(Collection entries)
• • • •
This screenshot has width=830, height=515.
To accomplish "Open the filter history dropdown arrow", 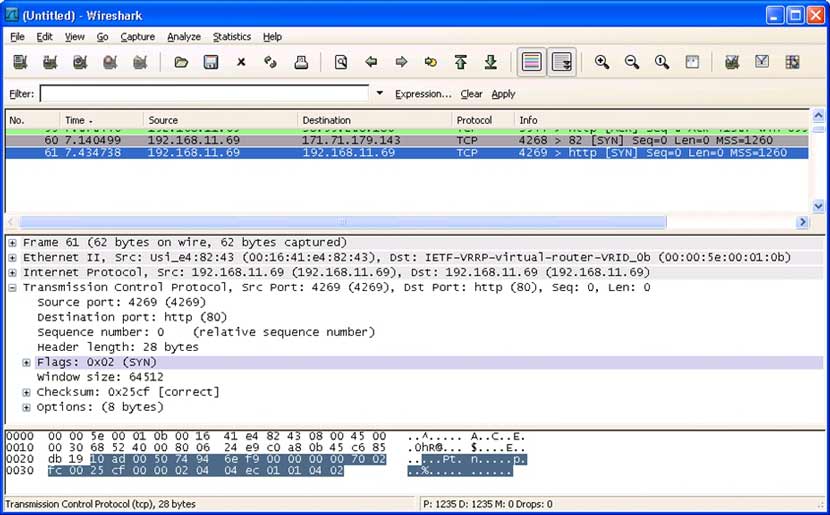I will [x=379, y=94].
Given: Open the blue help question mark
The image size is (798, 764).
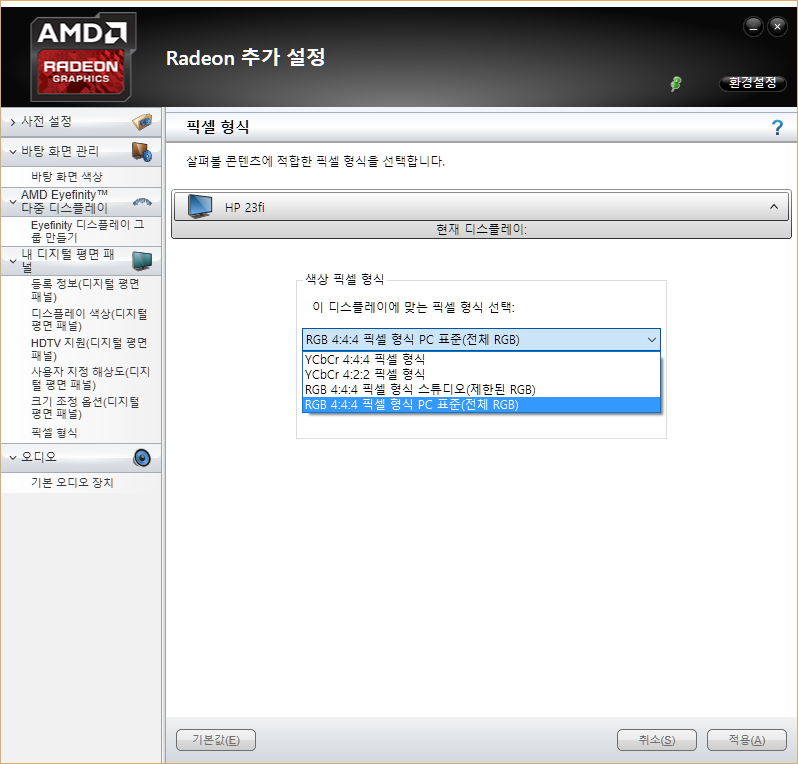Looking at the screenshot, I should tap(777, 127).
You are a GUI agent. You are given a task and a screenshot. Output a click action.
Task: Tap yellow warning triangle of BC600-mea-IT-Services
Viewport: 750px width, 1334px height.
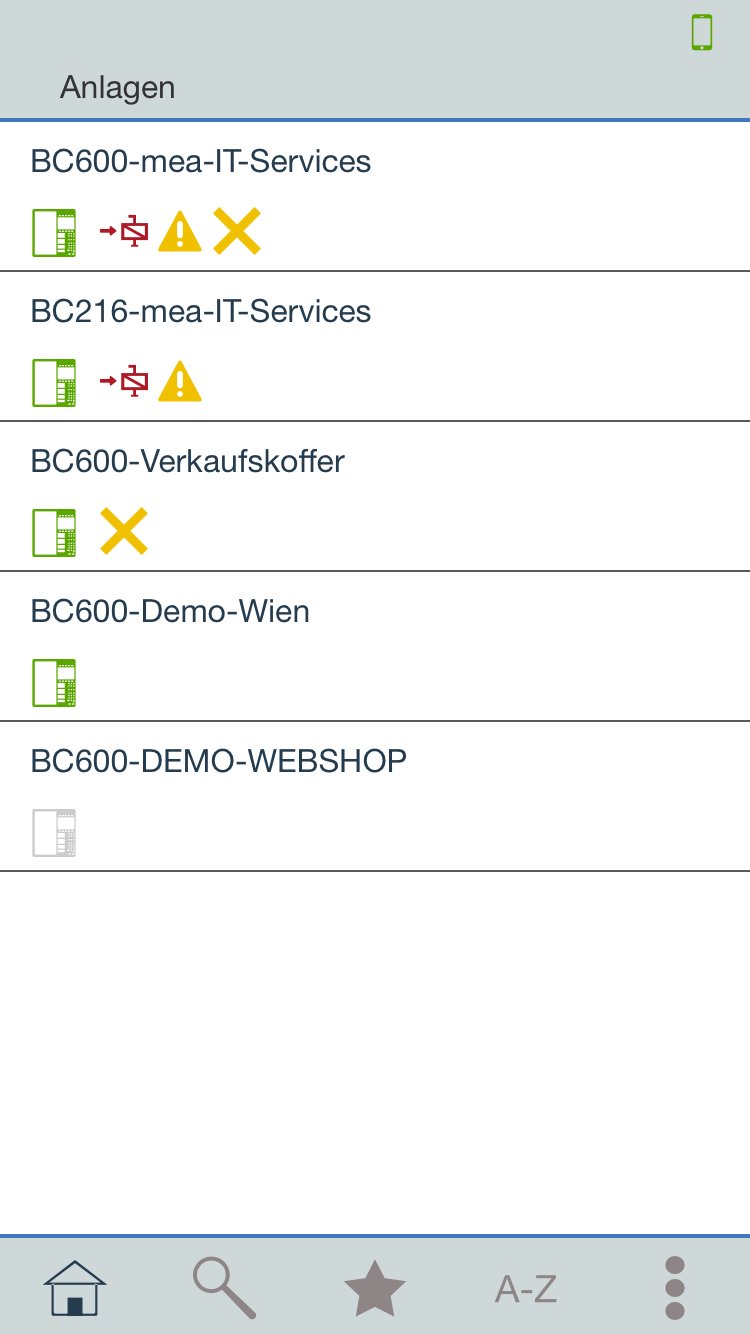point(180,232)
• • • •
_Work instruction_: Begin at the line that contains "You are a GUI" and transcribe exactly, and only, each line through the final line of the data above, both included; the pictures do not go in.

_Output below_:
You are a GUI agent. You are given a task and a screenshot. Output a click action.
Task: Tap yellow warning triangle of BC600-mea-IT-Services
Viewport: 750px width, 1334px height.
point(180,232)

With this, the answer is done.